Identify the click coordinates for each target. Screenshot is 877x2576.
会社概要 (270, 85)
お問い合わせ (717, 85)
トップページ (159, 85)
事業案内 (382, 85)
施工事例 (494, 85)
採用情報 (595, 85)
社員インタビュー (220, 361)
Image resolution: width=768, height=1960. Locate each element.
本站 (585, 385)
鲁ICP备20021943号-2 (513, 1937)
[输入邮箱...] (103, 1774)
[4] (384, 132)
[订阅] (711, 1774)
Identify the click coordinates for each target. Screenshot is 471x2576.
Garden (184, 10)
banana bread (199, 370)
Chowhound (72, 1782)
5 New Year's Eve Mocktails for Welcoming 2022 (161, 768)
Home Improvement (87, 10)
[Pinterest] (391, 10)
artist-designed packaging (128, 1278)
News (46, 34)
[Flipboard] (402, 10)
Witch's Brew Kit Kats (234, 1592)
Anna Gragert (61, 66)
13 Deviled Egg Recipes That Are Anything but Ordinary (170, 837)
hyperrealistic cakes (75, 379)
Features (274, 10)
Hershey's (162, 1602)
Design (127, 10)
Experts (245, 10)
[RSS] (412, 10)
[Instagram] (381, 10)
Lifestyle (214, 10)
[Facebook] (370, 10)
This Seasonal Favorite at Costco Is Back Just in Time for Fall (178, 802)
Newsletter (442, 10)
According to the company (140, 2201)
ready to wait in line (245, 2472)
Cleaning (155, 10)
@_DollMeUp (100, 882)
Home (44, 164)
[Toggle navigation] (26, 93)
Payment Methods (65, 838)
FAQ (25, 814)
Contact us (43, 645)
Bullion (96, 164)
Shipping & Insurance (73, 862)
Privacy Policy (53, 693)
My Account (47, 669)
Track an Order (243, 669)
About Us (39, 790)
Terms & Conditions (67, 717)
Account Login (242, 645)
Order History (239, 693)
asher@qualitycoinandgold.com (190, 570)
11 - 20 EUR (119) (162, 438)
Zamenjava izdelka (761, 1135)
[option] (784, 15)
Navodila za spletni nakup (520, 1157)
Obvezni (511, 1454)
-------------------------
**WORK TO COMPLETE**:
Give back, unchanged, every line from the one containing "Order History (239, 693)" through the final line of the items, inclusive.

**THE ANSWER**:
Order History (239, 693)
asher@qualitycoinandgold.com (190, 570)
11 - 20 EUR (119) (162, 438)
Zamenjava izdelka (761, 1135)
[option] (784, 15)
Navodila za spletni nakup (520, 1157)
Obvezni (511, 1454)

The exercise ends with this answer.